_Goal of the exercise_
Could you reproduce every one of the lines below word for word, leaving out the pictures?

☆ ☆ ☆ ☆ ☆ ☆ ☆

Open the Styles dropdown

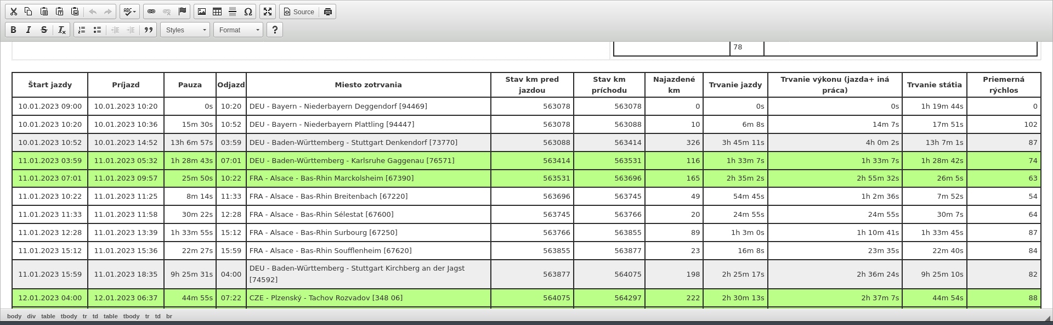185,30
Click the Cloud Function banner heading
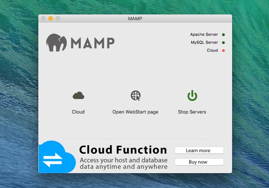269x188 pixels. point(123,150)
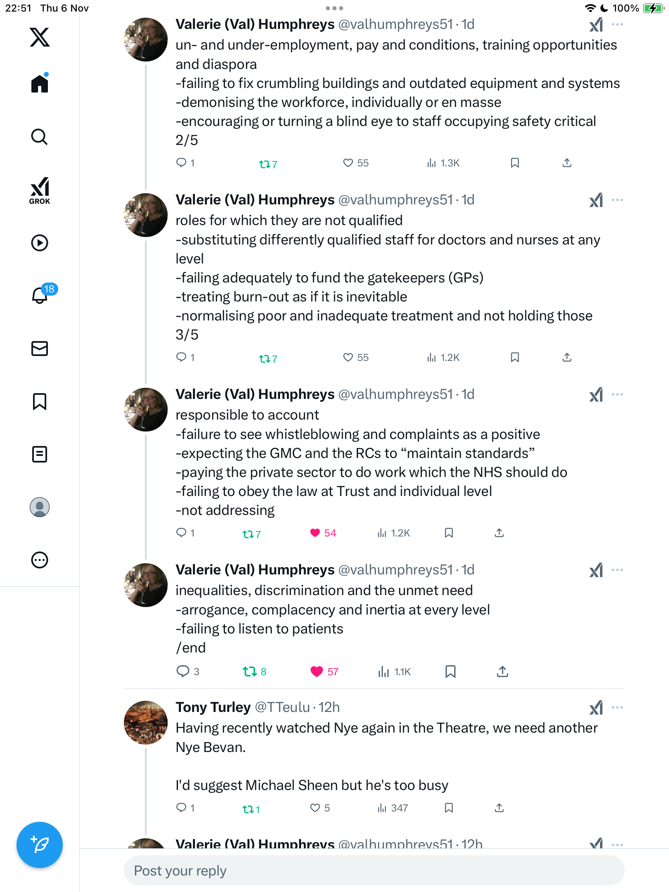Open Bookmarks in the sidebar
Screen dimensions: 669x892
coord(40,401)
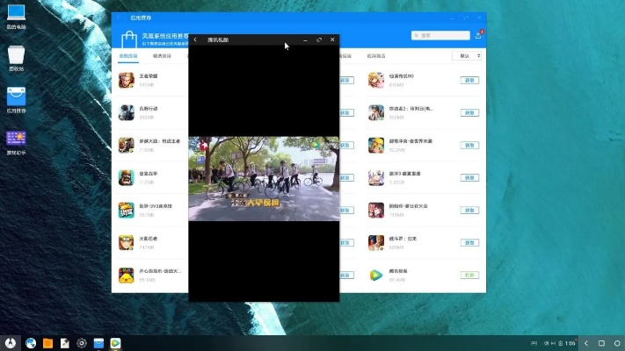Open the download manager icon with red badge
Viewport: 625px width, 351px height.
tap(478, 35)
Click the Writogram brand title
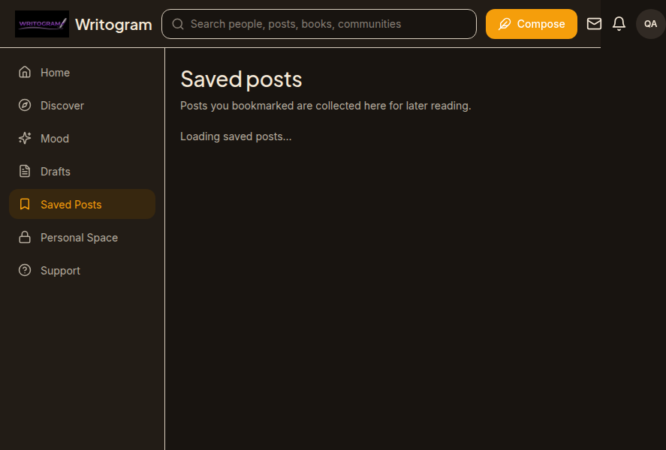This screenshot has height=450, width=666. click(x=113, y=25)
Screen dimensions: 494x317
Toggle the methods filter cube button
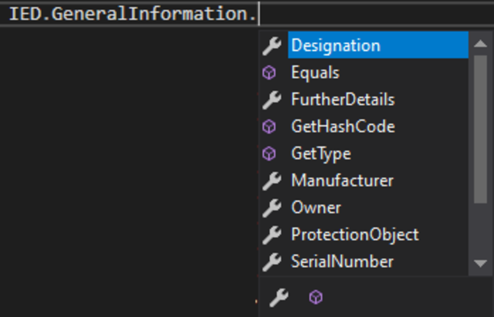pos(316,297)
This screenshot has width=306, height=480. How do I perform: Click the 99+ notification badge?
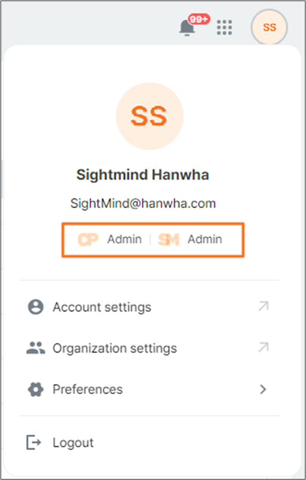tap(199, 19)
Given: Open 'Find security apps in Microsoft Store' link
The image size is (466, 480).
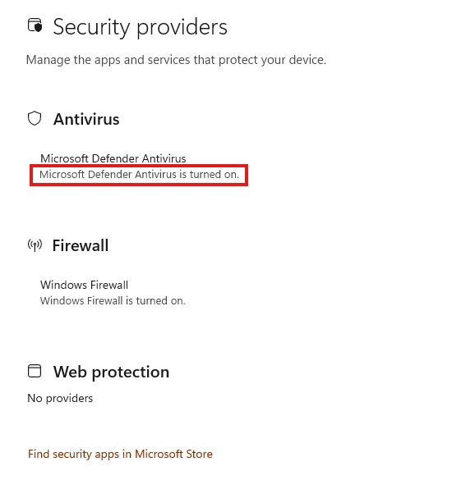Looking at the screenshot, I should coord(120,454).
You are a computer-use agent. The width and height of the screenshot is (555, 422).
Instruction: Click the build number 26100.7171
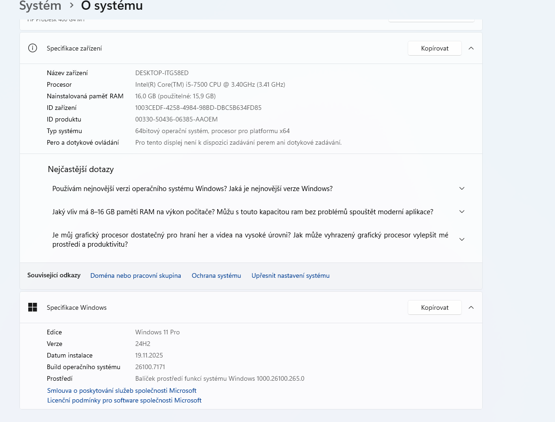[150, 367]
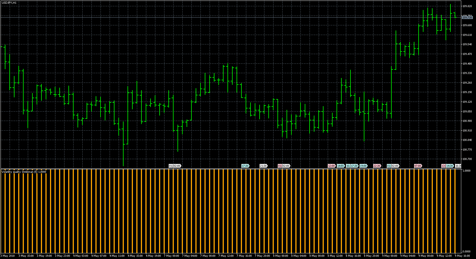Select the 19:00 blue event flag
476x259 pixels.
click(x=363, y=166)
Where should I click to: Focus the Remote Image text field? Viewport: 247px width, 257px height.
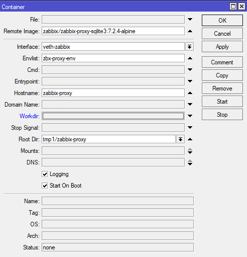(113, 31)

☆ ☆ ☆ ☆ ☆ ☆ ☆

_Complete answer_
Open the Styles dropdown

185,30
Click the Cloud Function banner heading
269x188 pixels. point(123,150)
Open Bookmarks in the sidebar
Screen dimensions: 669x892
coord(40,401)
Open the download manager icon with red badge
Viewport: 625px width, 351px height.
tap(478, 35)
Click the Writogram brand title
This screenshot has height=450, width=666. click(x=113, y=25)
Screen dimensions: 494x317
Toggle the methods filter cube button
pos(316,297)
This screenshot has width=306, height=480. How do I perform: Click the 99+ notification badge?
tap(199, 19)
Given: Open 'Find security apps in Microsoft Store' link
The image size is (466, 480).
Looking at the screenshot, I should coord(120,454).
You are a computer-use agent. The width and height of the screenshot is (555, 422).
Instruction: Click the build number 26100.7171
[150, 367]
Select the 19:00 blue event flag
476x259 pixels.
click(x=363, y=166)
Where should I click to: Focus the Remote Image text field? Viewport: 247px width, 257px height.
(113, 31)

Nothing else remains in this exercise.